Flow Networks

Summarized notes on Introduction to Algorithms, Chapter 26

consider some source that produces material and some sink that consumes it
- flow represents the the rate at which material moves through a system
- each edge in system is a conduit for the material
- each conduit has maximum capacity
- vertices are conduit junctions and does not collect in these junctions
- rate of entry = rate of exit → flow conservation
Maximum flow problem: compute the greatest rate at which material can be shipped from source without violating capacity constraints

directed graph $G = (V, E)$ where
- each edge has nonnegative capacity $c (u, v) \geq 0$
- if $E$ contains edge $(u, v)$ there is no edge $(v, u)$ in reverse direction
- if $(u, v) \notin E$ then $c (u, v) = 0$
- edges are labelled as flow/capacity → flow $\leq$ capacity
- self-loops are not allowed
two special vertices: source $s$ and sink $t$
all vertices connected, $E \geq V - 1$
flow in $G$ is a real-valued function that satisfies
1. capacity constraint: for all $(u, v) \in V$ , $0 \leq f (u, v) \leq c (u, v)$
2. flow conservation: for all $u \in V - {s, t}$ :
  $\sum_{v \in V} f (v, u) = \sum_{v \in V} f (u, v)$
value of flow is defined as $ $| f | = \sum_{v \in V} f (v, u) - \sum_{v \in V} f (u, v)$ $
maximum flow problem: given $G$ and $s$ and $t$ , find flow $f$ with maximum value

Antiparallel edges

antiparallel edges violate constraint $(u, v) \in E \to (v, u) \notin E$
if antiparallel exist, transform network into an equivalent without antiparallel edges
- choose one edge and add new vertex $v^{'}$
- replace $(v_{1}, v_{2})$ with $(v_{1}, v^{'})$ and $(v^{'}, v_{2})$
- set same capacity as original edge

if multiple sources and sinks → convert to network with one source and sink
add supersource $s$ :
- add directed edge $(s, s_{i})$ with capacity $c (s, s_{i}) = \infty$ for each $i = 1, 2, . . ., m$
add supersink $t$ :
- add directed edge $(t_{i}, t)$ with capacity $c (t_{i},) = \infty$ for each $i = 1, 2, . . ., n$

▸ What is being asked: According to the notes on flow networks, what capacity does each directed edge from the supersource to an original source get?

▸ Supplied data:
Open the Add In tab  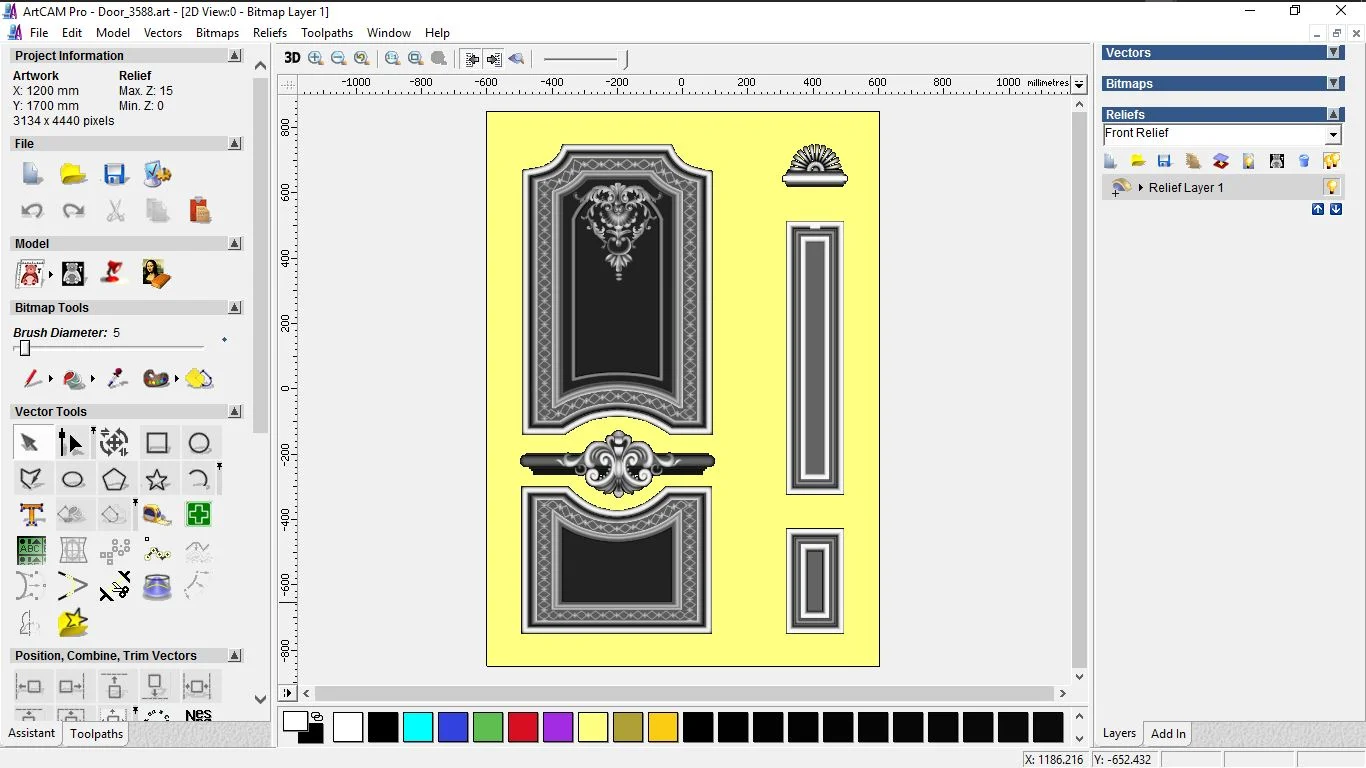tap(1168, 734)
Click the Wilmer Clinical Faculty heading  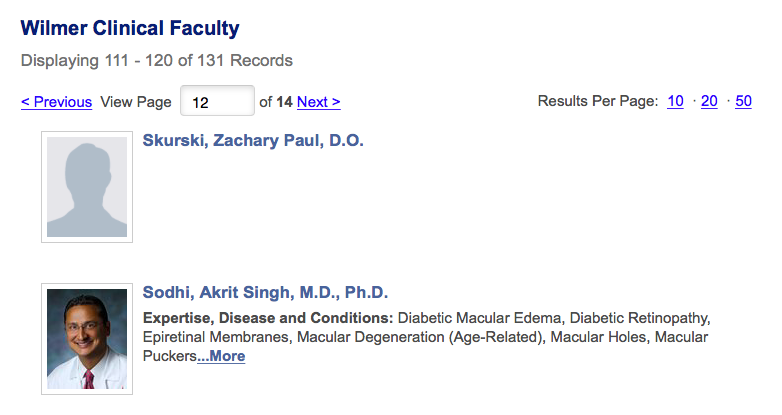click(x=130, y=28)
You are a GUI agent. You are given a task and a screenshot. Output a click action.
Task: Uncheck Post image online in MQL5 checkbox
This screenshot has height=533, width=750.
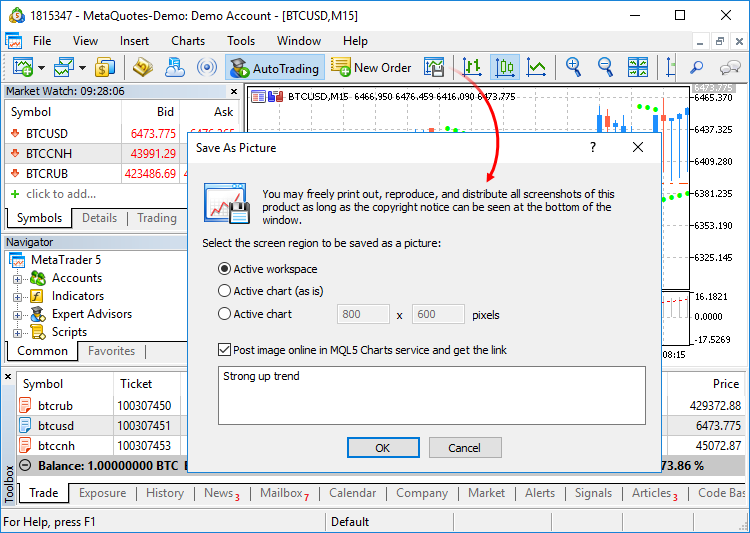tap(225, 350)
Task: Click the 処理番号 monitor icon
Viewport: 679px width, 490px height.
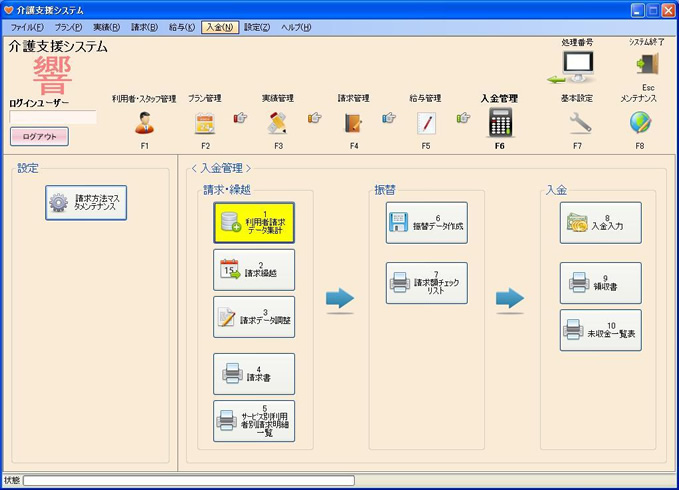Action: (x=577, y=66)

▸ Expected answer: Each of those edges gets infinite capacity, c(s, s_i) = ∞.